• What is expected: The copy you give must match the lines from the top of the data through the line containing "Search Tips [button] (914, 160)" exactly, and it must hold no pictures.

• Source data:
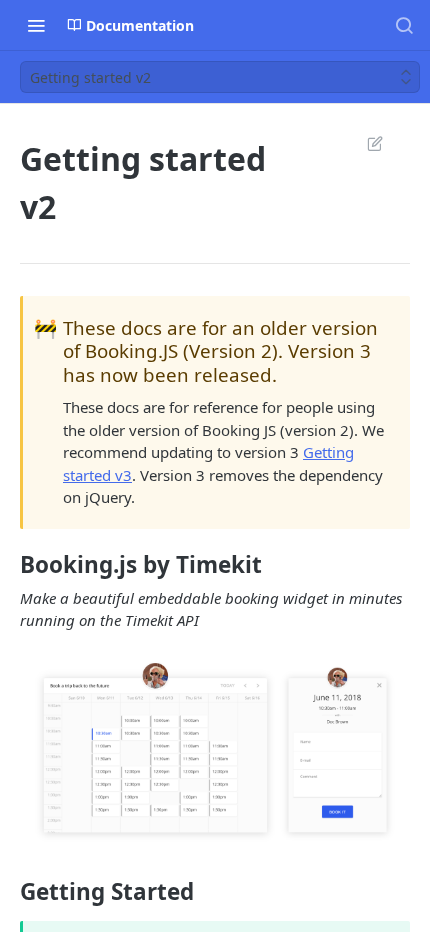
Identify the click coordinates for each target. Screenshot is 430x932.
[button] (215, 753)
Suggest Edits (365, 143)
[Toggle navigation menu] (36, 25)
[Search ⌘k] (404, 25)
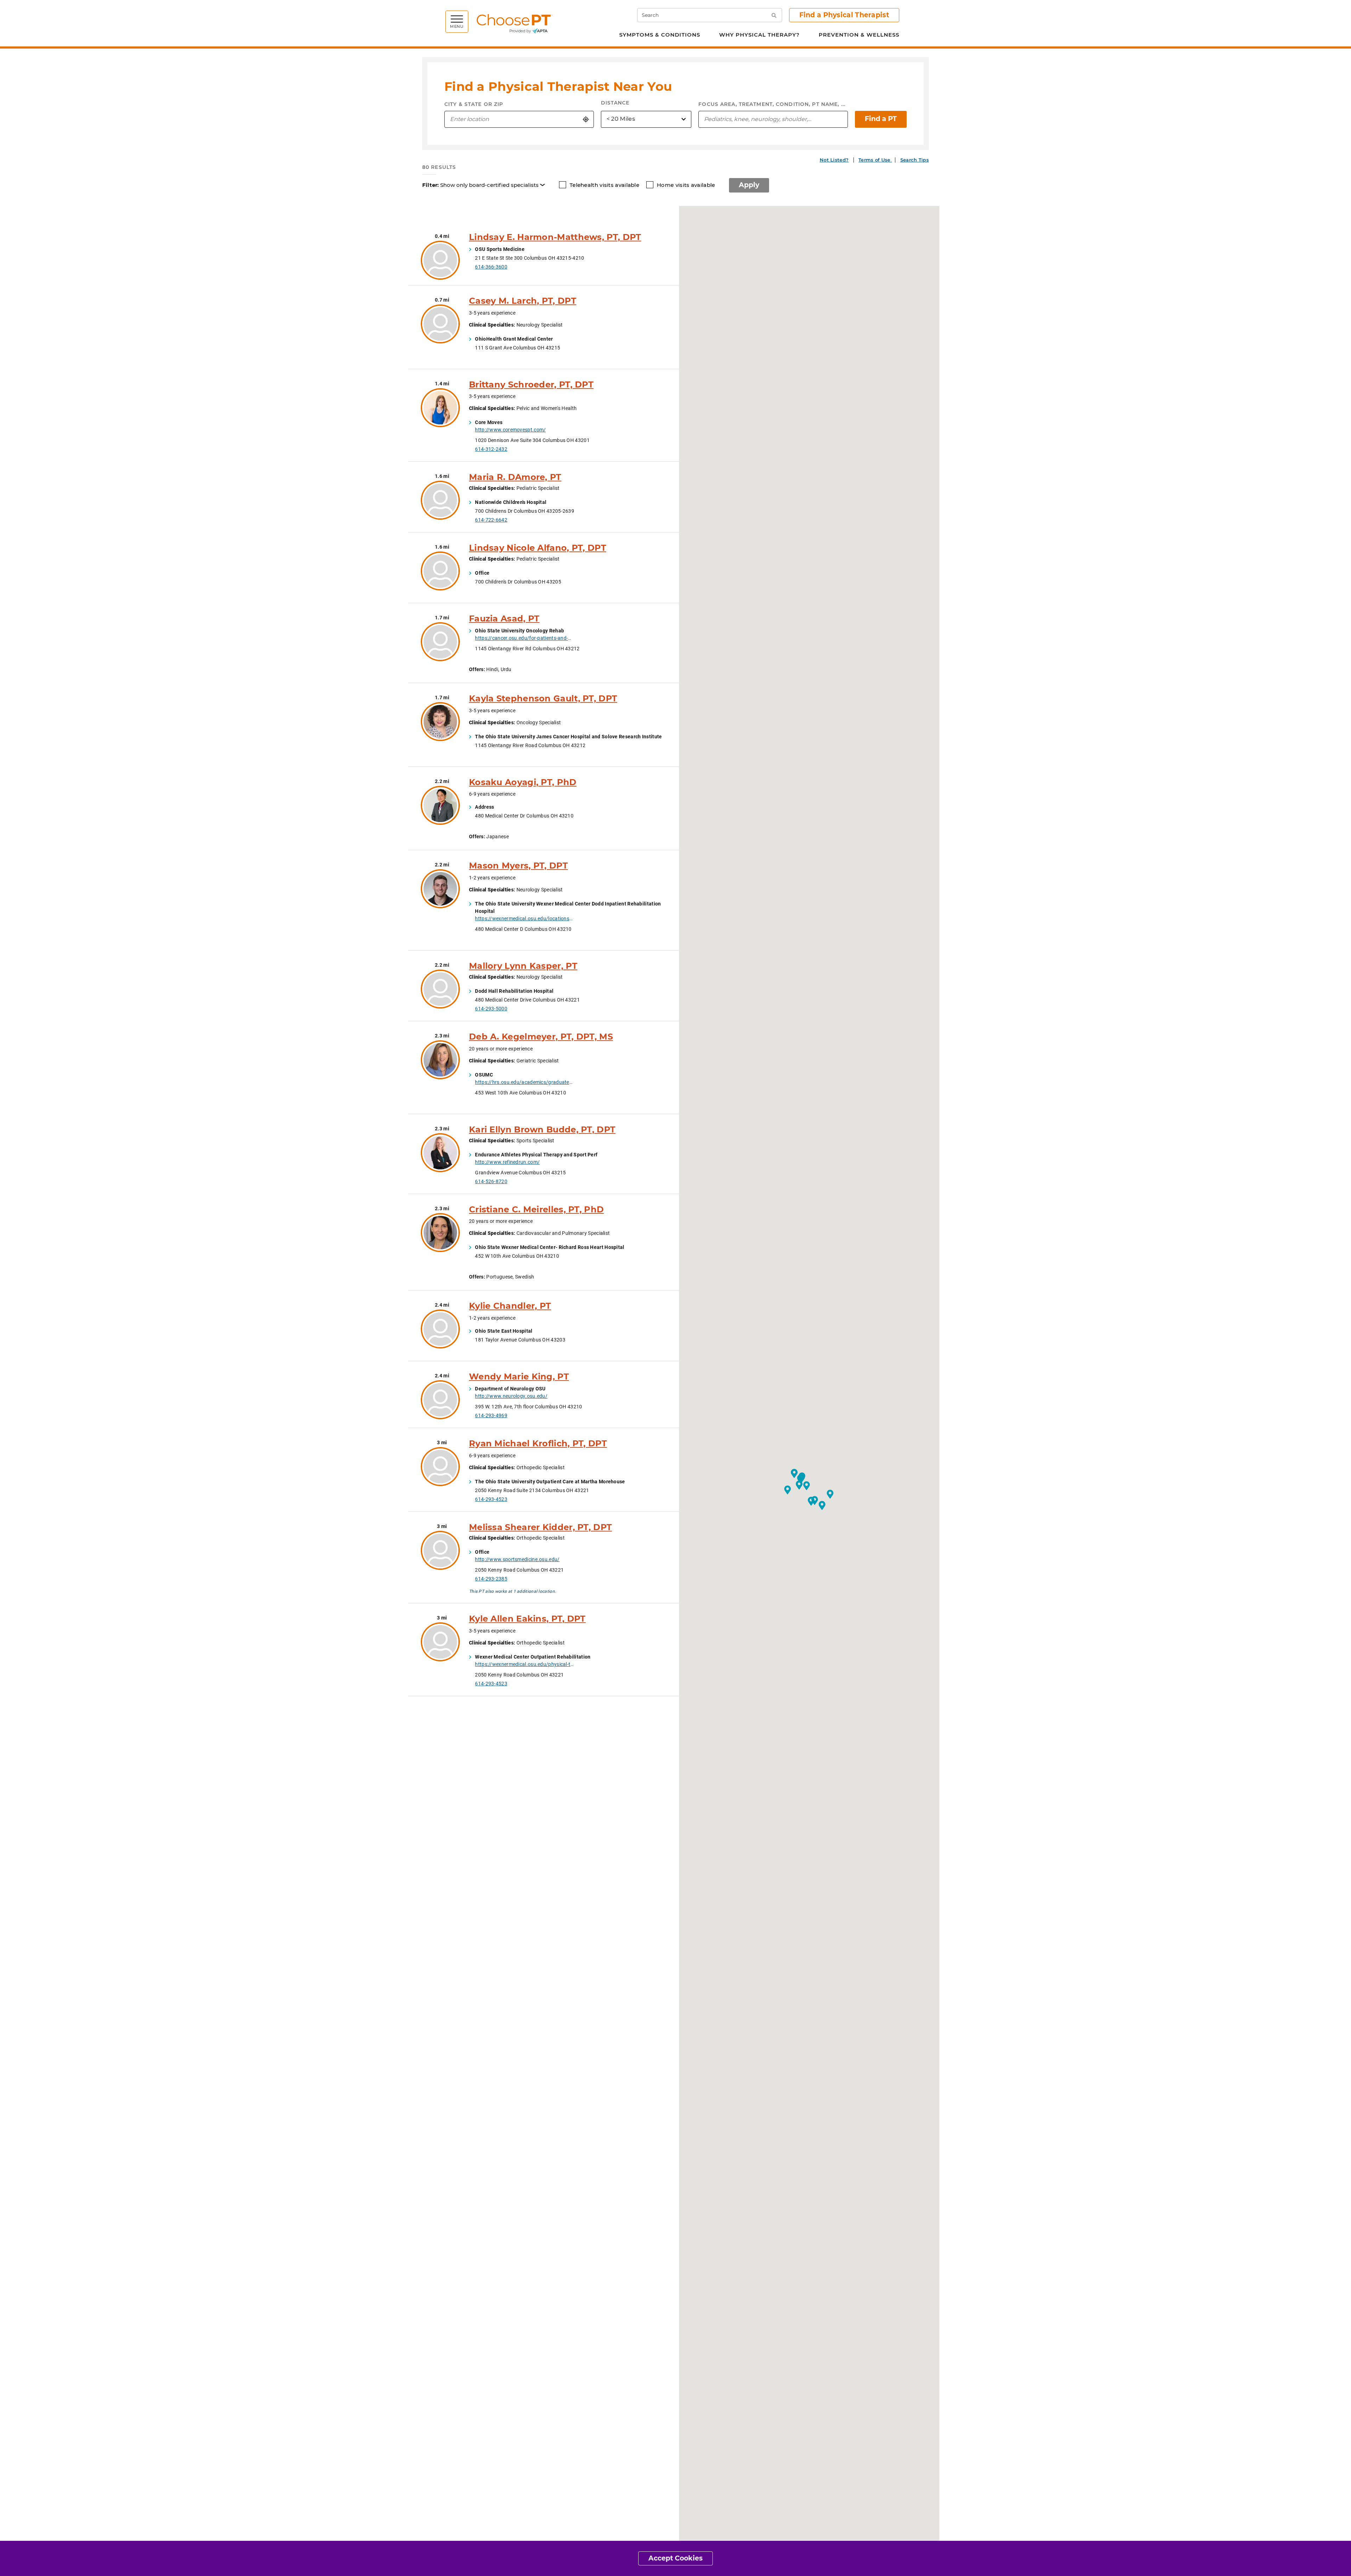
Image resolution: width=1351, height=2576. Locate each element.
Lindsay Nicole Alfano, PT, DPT (537, 548)
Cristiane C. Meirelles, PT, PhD (536, 1209)
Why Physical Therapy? (759, 34)
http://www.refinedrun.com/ (507, 1161)
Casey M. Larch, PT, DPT (522, 301)
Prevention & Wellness (859, 34)
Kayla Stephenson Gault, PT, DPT (543, 698)
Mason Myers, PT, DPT (518, 865)
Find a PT (881, 119)
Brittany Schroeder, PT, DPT (531, 384)
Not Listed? (834, 160)
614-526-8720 (491, 1181)
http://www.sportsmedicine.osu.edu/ (517, 1559)
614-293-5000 (491, 1008)
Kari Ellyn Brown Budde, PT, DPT (542, 1129)
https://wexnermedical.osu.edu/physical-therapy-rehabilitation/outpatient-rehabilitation (524, 1664)
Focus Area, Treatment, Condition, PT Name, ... (771, 104)
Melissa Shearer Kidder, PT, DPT (540, 1527)
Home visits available (686, 185)
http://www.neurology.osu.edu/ (511, 1396)
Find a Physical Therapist (844, 15)
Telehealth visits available (604, 185)
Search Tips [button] (914, 160)
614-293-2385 (491, 1578)
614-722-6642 (491, 519)
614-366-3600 (491, 266)
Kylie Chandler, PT (510, 1306)
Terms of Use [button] (875, 160)
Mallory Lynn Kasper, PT (523, 966)
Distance (615, 103)
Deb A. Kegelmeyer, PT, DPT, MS (541, 1036)
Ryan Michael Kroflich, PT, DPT (538, 1443)
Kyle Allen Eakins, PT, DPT (527, 1619)
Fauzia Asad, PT (504, 618)
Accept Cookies (675, 2558)
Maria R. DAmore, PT (515, 477)
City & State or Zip (473, 104)
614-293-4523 (491, 1499)
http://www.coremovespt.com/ (510, 429)
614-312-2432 (491, 449)
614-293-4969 (491, 1415)
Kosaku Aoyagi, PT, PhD (523, 782)
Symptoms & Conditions (659, 34)
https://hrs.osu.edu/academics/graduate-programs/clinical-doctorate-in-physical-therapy (524, 1082)
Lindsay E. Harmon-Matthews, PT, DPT (555, 237)
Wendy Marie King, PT (519, 1376)
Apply (749, 185)
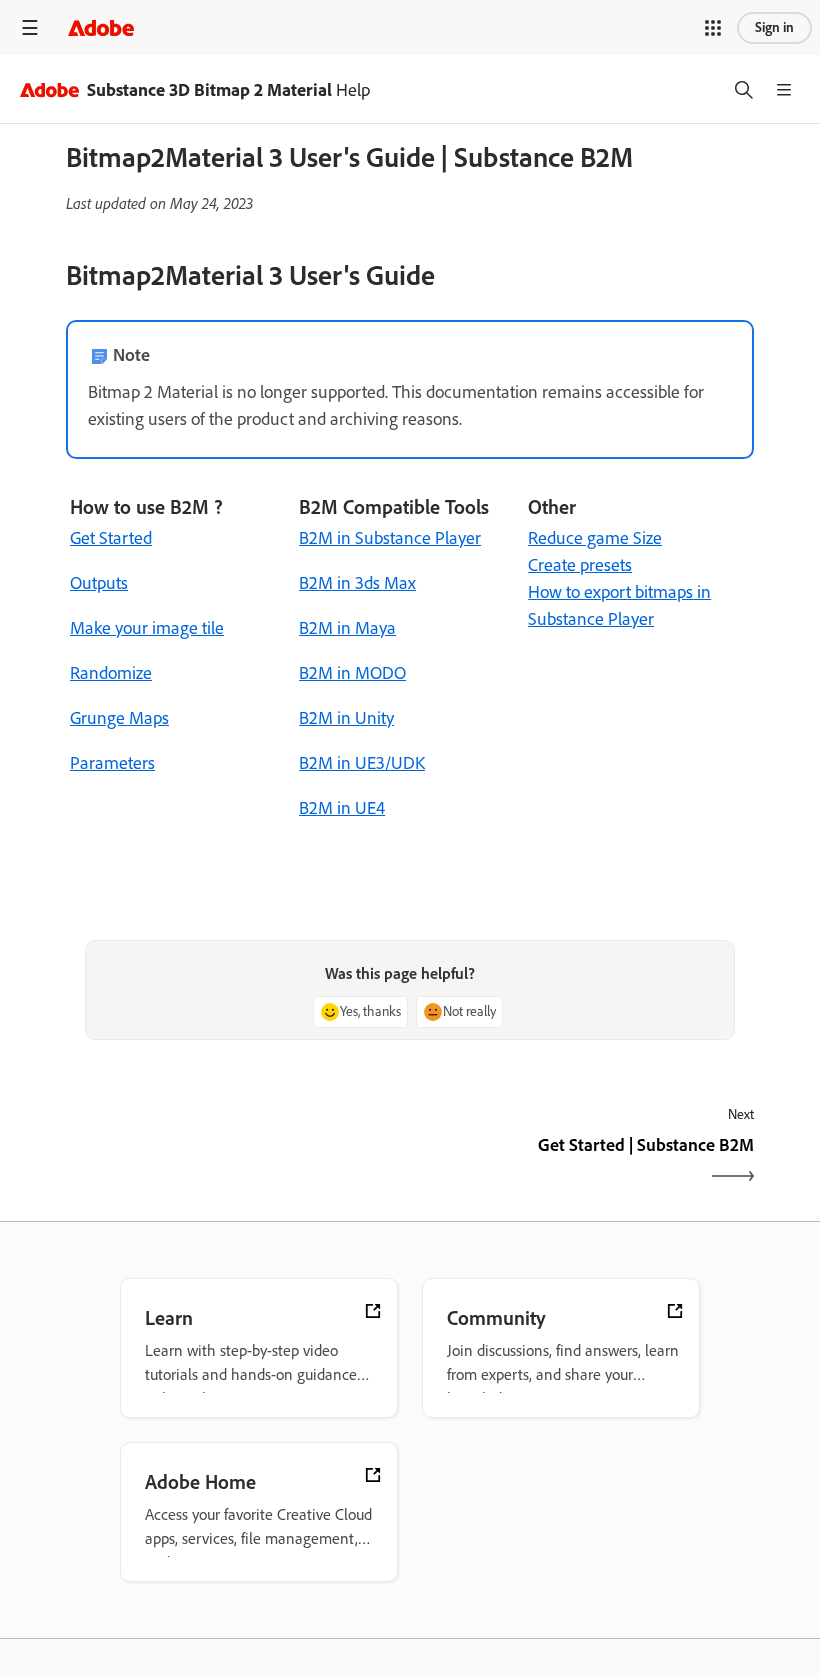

• Solved exercise:
Identify the click coordinates for each target. Screenshot is 430x932.
[button] (215, 753)
Suggest Edits (365, 143)
[Toggle navigation menu] (36, 25)
[Search ⌘k] (404, 25)
Image resolution: width=1351, height=2576. Locate each element.
Lindsay Nicole Alfano, PT, DPT (537, 548)
Cristiane C. Meirelles, PT, PhD (536, 1209)
Why Physical Therapy? (759, 34)
http://www.refinedrun.com/ (507, 1161)
Casey M. Larch, PT, DPT (522, 301)
Prevention & Wellness (859, 34)
Kayla Stephenson Gault, PT, DPT (543, 698)
Mason Myers, PT, DPT (518, 865)
Find a PT (881, 119)
Brittany Schroeder, PT, DPT (531, 384)
Not Listed? (834, 160)
614-526-8720 (491, 1181)
http://www.sportsmedicine.osu.edu/ (517, 1559)
614-293-5000 (491, 1008)
Kari Ellyn Brown Budde, PT, DPT (542, 1129)
https://wexnermedical.osu.edu/physical-therapy-rehabilitation/outpatient-rehabilitation (524, 1664)
Focus Area, Treatment, Condition, PT Name, ... (771, 104)
Melissa Shearer Kidder, PT, DPT (540, 1527)
Home visits available (686, 185)
http://www.neurology.osu.edu/ (511, 1396)
Find a Physical Therapist (844, 15)
Telehealth visits available (604, 185)
Search Tips [button] (914, 160)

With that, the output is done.